Emilie se leva encore, et fit un effort pour sortir. Montoni la suivit; mais au lieu d'appeler ses domestiques pour faire une recherche dans sa chambre, comme une première fois il l'avait pratiqué, il se retira sur le rempart.

Emilie, dans son corridor, s'arrêta un moment près d'une fenêtre ouverte; elle vit un détachement des troupes de Montoni qui descendait des montagnes éloignées. Elle n'y fit attention que parce qu'elle pensa aux infortunés prisonniers que peut-être ils amenaient au château. A la fin, arrivée chez elle, elle se jeta sur un fauteuil, accablée des horreurs nouvelles qui aggravaient sa situation. Elle ne pouvait ni se repentir, ni s'applaudir de sa conduite; elle se rappelait seulement qu'elle était au pouvoir d'un homme qui ne connaissait de règle que sa propre volonté. La surprise, les terreurs de la superstition, qui d'abord l'avaient agitée, cédèrent un instant à celles de la raison.

Elle fut à la fin tirée de sa rêverie par un mélange de voix et de hennissements de chevaux, que le vent apportait des cours. Une soudaine espérance de quelque heureux changement s'offrit à elle; mais elle songea aux troupes qu'elle avait vues de la fenêtre, et pensa qu'elles étaient celles dont Annette avait dit qu'on attendait le retour.

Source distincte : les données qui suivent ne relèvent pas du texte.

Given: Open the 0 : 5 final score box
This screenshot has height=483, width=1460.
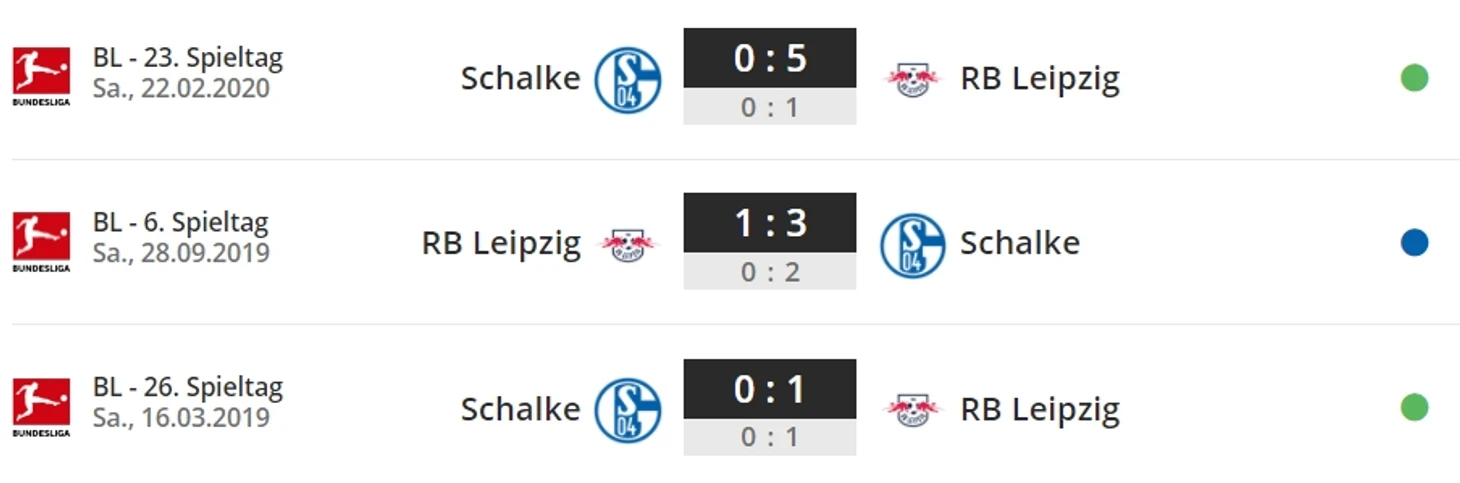Looking at the screenshot, I should point(769,58).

Bientôt après, elle entendit faiblement un grand nombre de voix dans les salles. Le bruit des chevaux cessa, et un silence complet suivit. Emilie écoutait attentivement, tâchant de reconnaître les pas d'Annette dans le corridor. Tout était calme. Tout à coup le château sembla s'ébranler de confusion. Elle entendit retentir les échos de pas précipités, d'allées, de venues, dans les salles, dans les passages, des discours véhéments sur le rempart. Elle courut à la fenêtre; elle vit Montoni et d'autres officiers, appuyés sur les parapets, et occupés des retranchements, tandis que des soldats disposaient des canons. Elle regardait presque sans réfléchir.

Annette à la fin arriva; mais elle ne savait rien au sujet de Valancourt.—Ils prétendent tous, mademoiselle, dit Annette, ne rien savoir touchant les prisonniers: mais il y a ici de belles affaires! La troupe est arrivée, mademoiselle, elle revenait bon train, au risque de tout écraser; on ne savait qui, du cheval ou du cavalier, entrerait le premier sous la voûte. Ils ont apporté des nouvelles.—Quelles nouvelles?—Ils ont apporté la nouvelle qu'un parti des ennemis, comme ils disent, vient sur leurs pas attaquer le château. Ainsi, je pense, tous les officiers de justice vont l'assiéger, tous ces terribles personnages qu'on rencontrait souvent à Venise.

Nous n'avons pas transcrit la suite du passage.